(2014年11月14日付 英フィナンシャル・タイムズ紙)
ミハイル・ゴルバチョフ氏は、世界でロシアと西側の冷戦が再現される恐れがあると警告している。自分の指揮下でソ連崩壊を見届けた指導者は勘違いしている。
冷戦は、2つの政治・経済体制の間の世界的な競争だった。数十年の間、世界は核による自滅の影で暮らしていた。1989年に共産主義が負けた。もう後戻りはできない。
ウラジーミル・プーチン大統領のロシアは、売り込むべき代替的なイデオロギーを持っていない。プーチン氏の権威主義的なスタイルには、特に西欧のポピュリスト的な外国人嫌いの人々の間で崇拝者がいる。だが、事実を語るなら、世界にはロシアの政治・経済モデルの市場となるような場所はあまり存在しない。
プーチン大統領のロシアは危険だが衰退しつつある地域大国
ソ連は超大国だった。現在のロシアは、危険だが衰退しつつある地域大国だ。この2つの特徴は関係している。プーチン氏は、旧ソ連圏で領土と影響力を手に入れたいと思っている。彼は「尊敬の念」を切望している。
だが、クリミア併合とウクライナ東部の侵略が世界秩序に対する深刻な挑戦だったとしても、存続を脅かす脅威には、まだ及ばない。

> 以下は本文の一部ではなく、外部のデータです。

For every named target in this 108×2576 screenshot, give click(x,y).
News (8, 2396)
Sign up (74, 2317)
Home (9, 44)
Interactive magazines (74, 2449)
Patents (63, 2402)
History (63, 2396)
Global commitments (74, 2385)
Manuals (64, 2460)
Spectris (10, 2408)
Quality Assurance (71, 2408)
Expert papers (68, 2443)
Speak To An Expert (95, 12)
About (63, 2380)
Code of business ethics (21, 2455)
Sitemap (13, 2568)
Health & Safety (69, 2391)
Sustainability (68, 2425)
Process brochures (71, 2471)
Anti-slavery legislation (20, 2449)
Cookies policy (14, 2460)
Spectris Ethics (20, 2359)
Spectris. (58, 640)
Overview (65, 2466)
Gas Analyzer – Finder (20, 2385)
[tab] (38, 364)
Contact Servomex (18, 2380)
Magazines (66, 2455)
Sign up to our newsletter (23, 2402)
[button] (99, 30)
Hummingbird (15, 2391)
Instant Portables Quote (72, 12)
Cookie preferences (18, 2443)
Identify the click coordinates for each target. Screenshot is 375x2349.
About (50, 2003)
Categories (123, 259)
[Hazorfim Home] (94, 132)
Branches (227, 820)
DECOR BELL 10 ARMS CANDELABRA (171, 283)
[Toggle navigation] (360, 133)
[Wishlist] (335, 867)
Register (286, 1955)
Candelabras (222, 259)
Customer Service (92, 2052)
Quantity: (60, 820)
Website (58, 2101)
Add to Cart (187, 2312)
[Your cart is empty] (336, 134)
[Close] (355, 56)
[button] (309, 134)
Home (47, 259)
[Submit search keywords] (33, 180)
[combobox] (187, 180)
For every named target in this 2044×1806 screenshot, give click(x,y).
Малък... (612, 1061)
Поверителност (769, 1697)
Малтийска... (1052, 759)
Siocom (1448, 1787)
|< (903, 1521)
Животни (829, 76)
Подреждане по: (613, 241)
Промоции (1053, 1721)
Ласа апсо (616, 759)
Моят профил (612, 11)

ゴルバチョフ氏の嘆きは、起こり得たかもしれないことに対する嘆きだ。ソビエト共産主義の灰の中から生まれてくれると期待した対等な国同士のパートナーシップを物差しにして、ロシアと西側との関係における現在の危機を評価しているのだ。
実際、西側の多くの人々も、この期待を共有していた。だが、グラスノスチ(情報公開)の提唱者であるゴルバチョフ氏にしてみると、欧米が旧共産国を北大西洋条約機構(NATO)に招き入れ、それによってロシアが弱っている局面で同国に屈辱を与えた時に、事態が間違った方向へ進んでしまった。
ゴルバチョフ氏は、一体どうすれば、ソ連の保護から逃れた国々にとっての自由とロシアの勢力圏の保持の折り合いをつけられたのか、きちんと説明できていない。ポーランドはそもそも、自分自身で選択するために解き放たれたはずだ。ウクライナについても同じことが言える。